Figure 7.

Comparisons of the effects of TNF, SZ, and their combined effect on the organoid development. (A) Significant increase: +; significant decrease: −; significant differences: +/++,–/−−; non-significant trend (+), (−). The effects of TNF were either similar or less pronounced than of SZ. In some cellular changes, the effects of SZ+TNF were bigger than the individual factors. In one case, density of calretinin interneurons, the interaction between TNF and SZ reversed their individual effects (increases) to a marked loss of interneurons by SZ+TNF. (B) The relationship of INFS and altered neuronogenesis and oligodendrogenesis by TNF and in SZ. During brain development, the nuclear location of nFGFR1, which programs neuronal development, gradually increases as the proliferating neural progenitor cells (NPC) progress through neuroblasts to differentiating neurons that form cortical layers. The diverse SZ-linked mutations that disturb developmental signals and an increased TNF promote premature nuclear FGFR1 location leading to increased formation of neurons already within the VZ and IZ and reduced subcortical oligodendrocytic development. However, when cells reach the organoid surface, nFGFR1 is turned off, possibly by increased ECM signals (Stachowiak et al., 2017). The loss of nFGFR1 reduces formation of dense cortical neuronal networks, while increasing numbers of short calretinin interneurons, diminishing their preferred horizontal orientation, and promoting oligodendrocytes.
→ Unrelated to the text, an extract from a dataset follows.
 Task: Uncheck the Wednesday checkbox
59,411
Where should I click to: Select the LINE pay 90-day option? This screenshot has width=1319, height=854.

The TNF-induced changes in C organoids are similar, although generally less pronounced than those occurring in SZ. On the other hand, the combined effect of SZ and TNF are often more pronounced or even opposite (loss of calretinin interneurons) from their individual effects, likely reflecting INFS dysregulation of TNF receptor signaling. Our findings suggest that the combined effects of the SZ genomic dysregulations and maternal immune activation (MIA) may increase the risk and/or severity of SZ.